Code Page Overview
A code page contains the encoding to specify characters in a set of one or more languages. An encoding is the assignment of a number to a character in the character set. You use code pages to identify data that might be in different languages. For example, if you create a mapping to process Japanese data, you must select a Japanese code page for the source data.
When you choose a code page, the program or application for which you set the code page refers to a specific set of data that describes the characters the application recognizes. This influences the way that application stores, receives, and sends character data.
Most machines use one of the following code pages:
- •US-ASCII (7-bit ASCII)
- •MS Latin1 (MS 1252) for Windows operating systems
- •Latin1 (ISO 8859-1) for UNIX operating systems
- •IBM EBCDIC US English (IBM037) for mainframe systems
The US-ASCII code page contains all 7-bit ASCII characters and is the most basic of all code pages with support for United States English. The US-ASCII code page is not compatible with any other code page. When you install either the PowerCenter Client, PowerCenter Integration Service, or PowerCenter repository on a US-ASCII system, you must install all components on US-ASCII systems and run the PowerCenter Integration Service in ASCII mode.
MS Latin1 and Latin1 both support English and most Western European languages and are compatible with each other. When you install the PowerCenter Client, PowerCenter Integration Service, or PowerCenter repository on a system using one of these code pages, you can install the rest of the components on any machine using the MS Latin1 or Latin1 code pages.
You can use the IBM EBCDIC code page for the PowerCenter Integration Service process when you install it on a mainframe system. You cannot install the PowerCenter Client or PowerCenter repository on mainframe systems, so you cannot use the IBM EBCDIC code page for PowerCenter Client or PowerCenter repository installations.
UNIX Code Pages
In the United States, most UNIX operating systems have more than one code page installed and use the ASCII code page by default. If you want to run PowerCenter in an ASCII-only environment, you can use the ASCII code page and run the PowerCenter Integration Service in ASCII mode.
UNIX systems allow you to change the code page by changing the LANG, LC_CTYPE or LC_ALL environment variable. For example, you want to change the code page an AIX machine uses. Use the following command in the C shell to view your environment:
locale
This results in the following output, in which “C” implies “ASCII”:
LANG="C"
LC_CTYPE="C"
LC_NUMERIC="C"
LC_TIME="C"
LC_ALL="C"
To change the language to English and require the system to use the Latin1 code page, you can use the following command:
setenv LANG en_US.iso88591
When you check the locale again, it has been changed to use Latin1 (ISO 8859-1):
LANG="en_US.iso88591"
LC_CTYPE="en_US.iso88591"
LC_NUMERIC="en_US.iso88591"
LC_TIME="en_US.iso88591"
LC_ALL="en_US.iso88591"
For more information about changing the locale or code page of a UNIX system, see the UNIX documentation.
Windows Code Pages
The Windows operating system is based on Unicode, but does not display the code page used by the operating system in the environment settings.

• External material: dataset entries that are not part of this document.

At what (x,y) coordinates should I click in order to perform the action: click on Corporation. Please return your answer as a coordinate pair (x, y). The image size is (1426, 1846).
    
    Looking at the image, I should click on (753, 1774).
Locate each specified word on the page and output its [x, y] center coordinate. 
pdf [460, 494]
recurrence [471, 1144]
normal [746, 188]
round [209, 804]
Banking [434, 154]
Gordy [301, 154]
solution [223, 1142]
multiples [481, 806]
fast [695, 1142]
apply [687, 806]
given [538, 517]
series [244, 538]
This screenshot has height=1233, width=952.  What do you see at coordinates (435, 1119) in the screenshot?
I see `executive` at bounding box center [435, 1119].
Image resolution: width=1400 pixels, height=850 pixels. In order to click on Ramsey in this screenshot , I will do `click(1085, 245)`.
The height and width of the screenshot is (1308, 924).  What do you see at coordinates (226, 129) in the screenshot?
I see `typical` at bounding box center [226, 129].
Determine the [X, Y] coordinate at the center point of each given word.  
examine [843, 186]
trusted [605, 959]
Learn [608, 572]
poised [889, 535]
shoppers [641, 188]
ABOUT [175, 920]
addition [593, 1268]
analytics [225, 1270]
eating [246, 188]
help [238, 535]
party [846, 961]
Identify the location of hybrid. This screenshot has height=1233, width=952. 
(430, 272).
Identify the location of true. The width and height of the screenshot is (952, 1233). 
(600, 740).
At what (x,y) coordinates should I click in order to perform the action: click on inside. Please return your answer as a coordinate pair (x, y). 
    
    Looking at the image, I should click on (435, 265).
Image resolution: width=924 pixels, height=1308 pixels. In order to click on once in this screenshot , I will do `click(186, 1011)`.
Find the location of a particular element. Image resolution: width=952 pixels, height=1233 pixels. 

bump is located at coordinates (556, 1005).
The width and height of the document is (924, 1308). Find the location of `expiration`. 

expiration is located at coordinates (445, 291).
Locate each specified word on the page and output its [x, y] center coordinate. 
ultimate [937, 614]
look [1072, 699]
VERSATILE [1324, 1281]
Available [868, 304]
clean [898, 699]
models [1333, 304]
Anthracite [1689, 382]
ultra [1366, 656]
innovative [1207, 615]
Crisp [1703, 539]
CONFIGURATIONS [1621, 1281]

However, you can make an educated guess based on the country in which you purchased the system and the language the system uses.
If you purchase Windows in the United States and use English as an input and display language, your operating system code page is MS Latin1 (MS1252) by default. However, if you install additional display or input languages from the Windows installation CD and use those languages, the operating system might use a different code page.
For more information about the default code page for your Windows system, contact Microsoft.
Choosing a Code Page
Choose code pages based on the character data you use in mappings. Character data can be represented by character modes based on the character size. Character size is the storage space a character requires in the database. Different character sizes can be defined as follows:
- •Single-byte. A character represented as a unique number between 0 and 255. One byte is eight bits. ASCII characters are single-byte characters.
- •Double-byte. A character two bytes or 16 bits in size represented as a unique number 256 or greater. Many Asian languages, such as Chinese, have double-byte characters.
- •Multibyte. A character two or more bytes in size is represented as a unique number 256 or greater. Many Asian languages, such as Chinese, have multibyte characters.